[Data on locating visible targets]
· · ·

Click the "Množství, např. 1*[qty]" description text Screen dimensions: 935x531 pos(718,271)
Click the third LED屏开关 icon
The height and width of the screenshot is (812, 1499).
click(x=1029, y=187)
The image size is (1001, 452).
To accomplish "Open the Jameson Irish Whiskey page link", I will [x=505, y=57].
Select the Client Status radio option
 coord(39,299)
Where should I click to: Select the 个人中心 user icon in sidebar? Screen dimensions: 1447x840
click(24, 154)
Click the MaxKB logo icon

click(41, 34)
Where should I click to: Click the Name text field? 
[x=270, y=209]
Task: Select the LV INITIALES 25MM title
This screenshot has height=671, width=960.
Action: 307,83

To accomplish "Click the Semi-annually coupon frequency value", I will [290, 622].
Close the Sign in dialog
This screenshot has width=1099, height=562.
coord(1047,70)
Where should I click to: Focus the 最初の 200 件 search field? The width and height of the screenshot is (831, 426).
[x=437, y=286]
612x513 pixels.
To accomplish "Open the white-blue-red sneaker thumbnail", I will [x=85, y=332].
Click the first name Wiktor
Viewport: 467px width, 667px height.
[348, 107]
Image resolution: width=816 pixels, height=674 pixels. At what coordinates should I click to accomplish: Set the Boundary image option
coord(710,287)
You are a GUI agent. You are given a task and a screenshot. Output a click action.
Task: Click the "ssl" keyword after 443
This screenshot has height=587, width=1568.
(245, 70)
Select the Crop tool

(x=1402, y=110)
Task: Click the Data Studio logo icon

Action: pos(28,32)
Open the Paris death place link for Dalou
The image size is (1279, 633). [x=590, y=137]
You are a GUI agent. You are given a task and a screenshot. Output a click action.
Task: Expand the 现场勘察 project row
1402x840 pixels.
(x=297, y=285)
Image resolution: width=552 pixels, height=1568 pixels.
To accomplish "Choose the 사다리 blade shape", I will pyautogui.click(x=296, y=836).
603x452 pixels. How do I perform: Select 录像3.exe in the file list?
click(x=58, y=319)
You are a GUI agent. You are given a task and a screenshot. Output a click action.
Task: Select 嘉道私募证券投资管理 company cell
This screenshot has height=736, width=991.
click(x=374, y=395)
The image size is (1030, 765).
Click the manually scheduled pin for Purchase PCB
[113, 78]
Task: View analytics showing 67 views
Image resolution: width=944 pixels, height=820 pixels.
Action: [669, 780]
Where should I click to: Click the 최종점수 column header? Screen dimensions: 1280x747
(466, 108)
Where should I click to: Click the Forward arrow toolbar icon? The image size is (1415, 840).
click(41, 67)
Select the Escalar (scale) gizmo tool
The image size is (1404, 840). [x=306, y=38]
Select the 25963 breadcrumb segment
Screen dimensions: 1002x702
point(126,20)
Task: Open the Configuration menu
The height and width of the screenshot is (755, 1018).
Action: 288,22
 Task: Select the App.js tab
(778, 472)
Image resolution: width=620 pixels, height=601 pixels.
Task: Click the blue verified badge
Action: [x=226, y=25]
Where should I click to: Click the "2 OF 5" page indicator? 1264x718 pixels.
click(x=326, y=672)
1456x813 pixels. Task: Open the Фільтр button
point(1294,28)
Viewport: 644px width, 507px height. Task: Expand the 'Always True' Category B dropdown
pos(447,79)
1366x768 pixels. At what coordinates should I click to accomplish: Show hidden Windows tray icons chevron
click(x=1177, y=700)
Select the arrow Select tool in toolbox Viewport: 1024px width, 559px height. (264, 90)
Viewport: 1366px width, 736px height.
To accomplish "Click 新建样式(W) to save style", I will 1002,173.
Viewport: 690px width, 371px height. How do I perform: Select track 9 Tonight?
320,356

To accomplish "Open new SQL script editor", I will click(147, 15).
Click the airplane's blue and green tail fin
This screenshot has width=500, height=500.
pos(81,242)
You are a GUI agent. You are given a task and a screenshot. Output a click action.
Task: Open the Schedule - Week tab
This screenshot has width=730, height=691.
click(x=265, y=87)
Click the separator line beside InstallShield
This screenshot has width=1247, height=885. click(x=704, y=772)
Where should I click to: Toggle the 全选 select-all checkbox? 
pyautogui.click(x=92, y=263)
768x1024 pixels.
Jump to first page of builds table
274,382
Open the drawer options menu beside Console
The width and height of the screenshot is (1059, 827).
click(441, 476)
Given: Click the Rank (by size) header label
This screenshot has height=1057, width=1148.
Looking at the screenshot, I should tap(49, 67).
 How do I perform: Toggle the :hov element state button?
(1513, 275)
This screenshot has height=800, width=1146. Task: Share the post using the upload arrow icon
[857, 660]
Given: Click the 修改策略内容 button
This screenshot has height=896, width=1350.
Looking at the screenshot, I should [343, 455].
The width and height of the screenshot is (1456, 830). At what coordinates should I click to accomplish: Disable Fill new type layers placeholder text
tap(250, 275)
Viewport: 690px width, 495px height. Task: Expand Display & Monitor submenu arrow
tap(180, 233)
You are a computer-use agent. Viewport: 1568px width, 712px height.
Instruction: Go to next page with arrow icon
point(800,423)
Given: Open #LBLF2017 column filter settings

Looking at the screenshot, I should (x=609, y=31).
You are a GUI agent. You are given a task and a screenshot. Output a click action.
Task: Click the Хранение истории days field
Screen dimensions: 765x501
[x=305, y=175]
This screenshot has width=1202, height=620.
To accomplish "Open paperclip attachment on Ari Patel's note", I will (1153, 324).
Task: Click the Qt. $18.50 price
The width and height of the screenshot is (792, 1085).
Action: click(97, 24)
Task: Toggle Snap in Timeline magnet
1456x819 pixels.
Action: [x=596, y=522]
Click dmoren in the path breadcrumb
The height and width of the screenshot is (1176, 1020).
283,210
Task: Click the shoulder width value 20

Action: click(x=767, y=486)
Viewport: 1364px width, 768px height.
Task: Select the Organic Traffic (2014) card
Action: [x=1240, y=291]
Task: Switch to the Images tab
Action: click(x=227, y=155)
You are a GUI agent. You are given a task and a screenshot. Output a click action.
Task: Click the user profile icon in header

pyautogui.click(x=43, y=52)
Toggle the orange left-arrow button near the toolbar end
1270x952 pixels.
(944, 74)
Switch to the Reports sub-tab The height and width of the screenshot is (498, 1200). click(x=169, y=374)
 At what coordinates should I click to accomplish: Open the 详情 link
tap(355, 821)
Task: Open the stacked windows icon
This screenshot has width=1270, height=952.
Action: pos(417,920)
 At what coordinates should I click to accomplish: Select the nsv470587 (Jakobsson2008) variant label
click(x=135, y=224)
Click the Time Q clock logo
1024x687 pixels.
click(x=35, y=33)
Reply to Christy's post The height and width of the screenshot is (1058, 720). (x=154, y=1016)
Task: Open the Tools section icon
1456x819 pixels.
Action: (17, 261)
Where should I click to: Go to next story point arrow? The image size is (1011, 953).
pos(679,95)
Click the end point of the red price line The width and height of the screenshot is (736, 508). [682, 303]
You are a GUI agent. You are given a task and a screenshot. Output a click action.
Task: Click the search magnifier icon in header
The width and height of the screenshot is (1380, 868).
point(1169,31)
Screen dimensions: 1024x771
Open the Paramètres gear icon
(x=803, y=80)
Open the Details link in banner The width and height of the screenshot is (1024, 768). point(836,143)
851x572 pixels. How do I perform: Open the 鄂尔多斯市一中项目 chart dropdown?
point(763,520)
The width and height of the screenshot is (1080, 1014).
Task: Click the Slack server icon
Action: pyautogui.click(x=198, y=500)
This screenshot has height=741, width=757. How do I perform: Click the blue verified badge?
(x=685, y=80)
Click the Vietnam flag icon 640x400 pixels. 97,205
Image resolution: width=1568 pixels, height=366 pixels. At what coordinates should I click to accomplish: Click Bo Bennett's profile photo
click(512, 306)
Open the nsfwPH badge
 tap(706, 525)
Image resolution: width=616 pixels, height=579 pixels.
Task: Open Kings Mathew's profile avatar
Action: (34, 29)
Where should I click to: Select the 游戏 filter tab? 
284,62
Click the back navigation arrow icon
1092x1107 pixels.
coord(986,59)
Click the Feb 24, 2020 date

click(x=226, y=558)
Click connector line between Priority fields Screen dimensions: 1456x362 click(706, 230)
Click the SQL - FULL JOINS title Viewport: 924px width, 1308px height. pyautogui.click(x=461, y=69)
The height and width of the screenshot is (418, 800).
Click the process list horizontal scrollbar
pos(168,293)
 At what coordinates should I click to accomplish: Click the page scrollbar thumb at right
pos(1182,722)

· · ·

WHAT YOU NEED TO DO:
Start at the line that contains "Switch to the Reports" and stop after the line that contains "Action: pos(417,920)". Reproduce those lines, substituting "tiled" for "stacked" and leaving everything else unchanged.

SOLUTION FOR THIS PROBLEM:
Switch to the Reports sub-tab The height and width of the screenshot is (498, 1200). click(x=169, y=374)
 At what coordinates should I click to accomplish: Open the 详情 link
tap(355, 821)
Task: Open the tiled windows icon
This screenshot has width=1270, height=952.
Action: pos(417,920)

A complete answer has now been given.